Iraqi general, 3 officers killed in ISIS ambush

In this Monday, April 20, 2015 photo, two Sunni fighters overlook an ISIS group-held village on the other side of the frontline in northern Iraq.

In this Monday, April 20, 2015 photo, two Sunni fighters overlook an ISIS group-held village on the other side of the frontline in northern Iraq.


Fighters from the Islamic State of Iraq and Syria (ISIS) group ambushed an Iraqi army convoy on Friday with a bulldozer packed with explosives, killing the commander of the Iraqi 1st Division and three of his staff officers north of Fallujah, said military officials.

The suicide bomber attacked the convoy of Humvees and then militants opened fire, killing Brig. Gen. Hassan Abbas Toufan, a colonel and two lieutenant colonels in the Nadhem al-Taqseem region, said a member of the division and an intelligence officer. There was no initial count on the number of soldiers killed in the attack. The officials spoke on condition of anonymity because they were not authorized to speak to the press.

The attack represents a setback for the Iraqi army which is embroiled in a fierce battle to reconquer western Anbar province, which has been under the control of the extremist ISIS group for the past year. Fighting has been focused on the provincial capital of Ramadi, where the government had been making slow progress.

Earlier on Friday, the army had recaptured the important al-Houz bridge over the Euphrates in western Ramadi, which had served as a primary supply route for the militants, according to police Col. Mahdi Abbas.

The security situation in Ramadi sharply deteriorated after the ISIS group seized three villages around the city, forcing an estimated 100,000 to flee their homes. Many had just started to return in the past few days as Iraqi soldiers and police have been able to secure the center of Ramadi and push the militants back from some areas of the city.

During the weekly Friday prayer, Iraq’s most revered Shiite cleric, Grand Ayatollah Ali al-Sistani urged the country’s politicians to end all disputes in order to confront the political, economic and security challenges facing the country.

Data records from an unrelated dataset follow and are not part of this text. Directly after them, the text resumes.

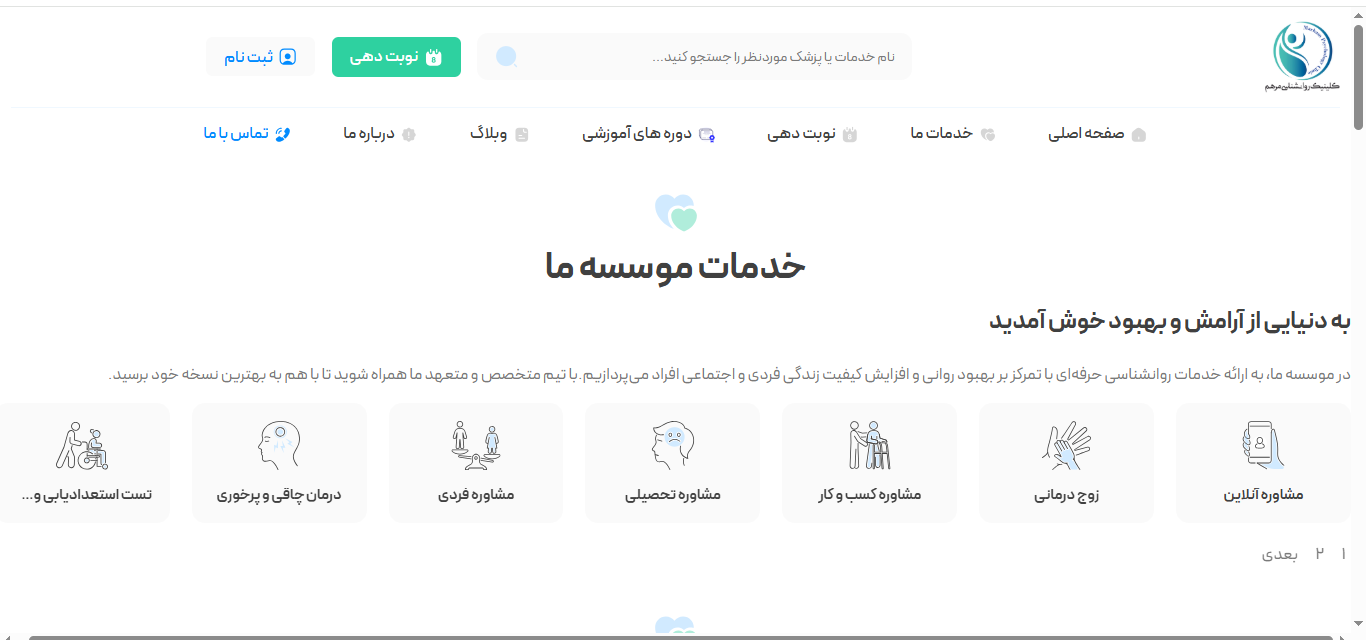This screenshot has height=640, width=1366.
Task: Click the search magnifier icon
Action: [507, 57]
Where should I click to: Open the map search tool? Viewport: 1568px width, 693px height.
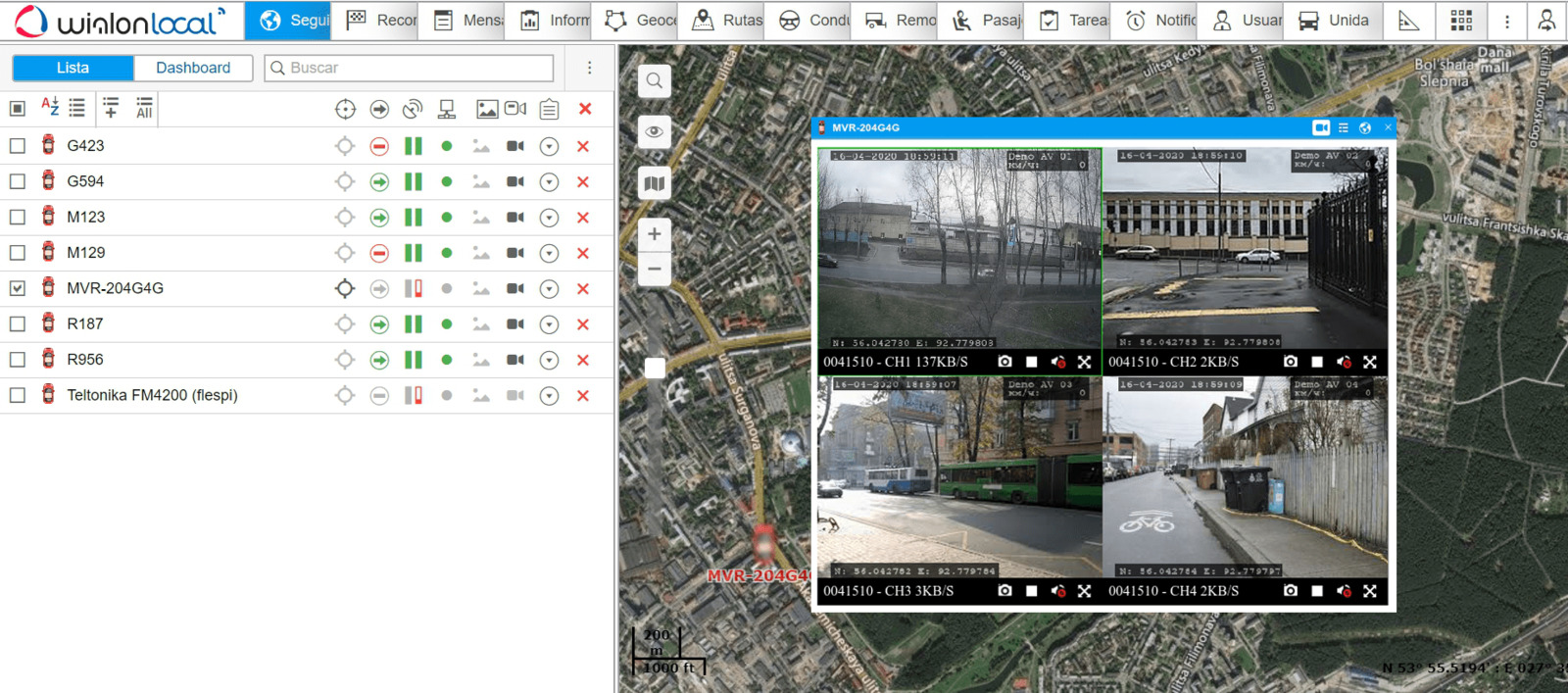(x=654, y=81)
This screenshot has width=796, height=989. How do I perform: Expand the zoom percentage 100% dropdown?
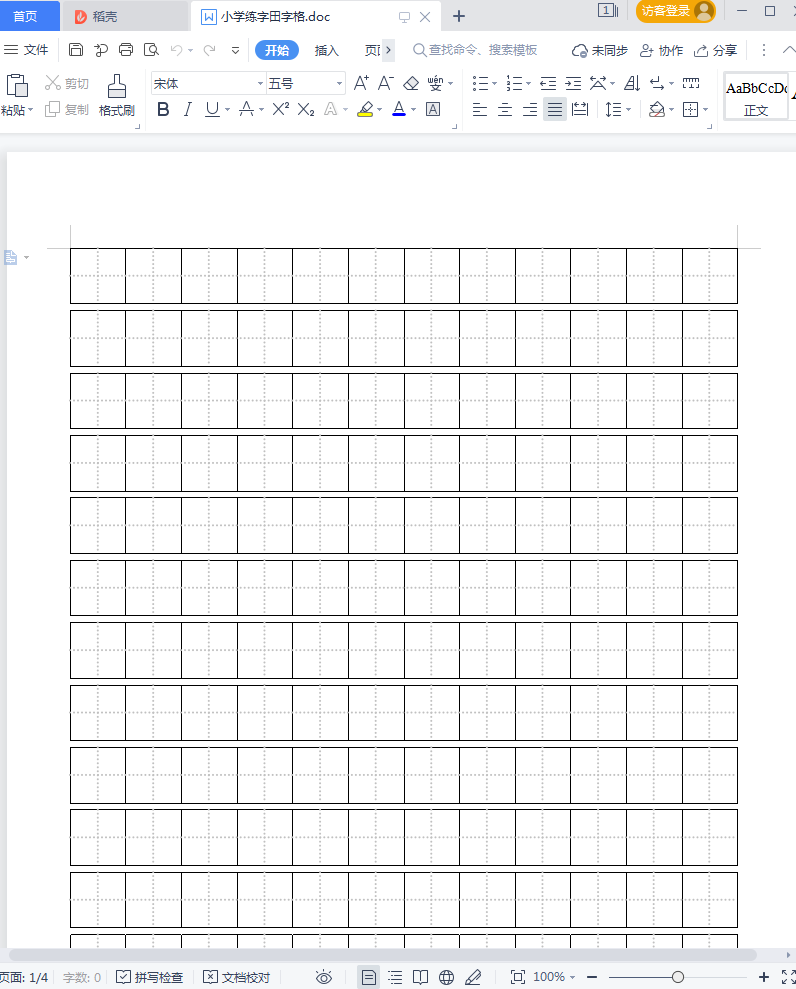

“It is important that the brothers (the politicians) should come out with final and drastic solutions for the problems,” said al-Sistani’s representative during a sermon Friday in the holy Shiite city of Karbala.

Many Iraqis blame the rivalries among the country’s political leadership for the humiliating defeat suffered by government forces in the past year at the hands of the ISIS militants that control large sections of the north and west of the country.

In Friday’s violence, police officials said a bomb exploded near an outdoor market in the Sunni town of Tarmiyah, north of Baghdad, killing four people and wounding eight.

A bomb near a courthouse killed three people and wounded nine in the town of Mahmoudiyah, south of Baghdad.

Medical officials confirmed the death toll. All officials spoke on condition of anonymity because they are not authorized to speak to the media.

No group immediately claimed responsibility for the attacks.